If this strategy works, AT&T will be positioned to profit enormously from Americans' ever-growing appetite for communications and entertainment services. If it fails, AT&T will have thrown billions of dollars down a rat hole and fallen further behind in the hyper-competitive telecommunications industry.

"AT&T is either going to win big or lose big, and there's nothing in between," said Jeffrey Kagan, an Atlanta telecommunications analyst.

This month, the transformation of AT&T has entered high gear. On the evening of May 4, the company emerged as the sole remaining suitor for MediaOne Group Inc. -- one of the cable industry's technology leaders -- after another cable firm, Comcast Corp., dropped out of the bidding.

That same night, AT&T and the vanquished Comcast announced a deal to swap cable markets around the country, including Baltimore.
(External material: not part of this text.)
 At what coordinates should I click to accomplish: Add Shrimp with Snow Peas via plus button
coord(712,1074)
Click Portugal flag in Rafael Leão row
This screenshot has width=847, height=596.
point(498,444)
The agreement strengthened AT&T's blooming cable network and allowed the company to carry local telephone service over Comcast's lines.

Two days later, AT&T received the ultimate digital age tribute: Microsoft Corp. agreed to pay $5 billion to grab a sliver of AT&T stock and put Microsoft software in AT&T's TV-top boxes.

If all goes according to plan, those boxes will carry cable television and high-speed Internet transmissions nationwide.

"What we are up to with all of our investments in [high-capacity networks like cable] is the ability to deliver this revolutionary digital world to an increasing number of consumers across America and to compete in local [telephone] service," AT&T Chairman and Chief Executive Officer C. Michael Armstrong, the man who has put the company on its giddy but uncertain new trajectory, said after the Comcast deal.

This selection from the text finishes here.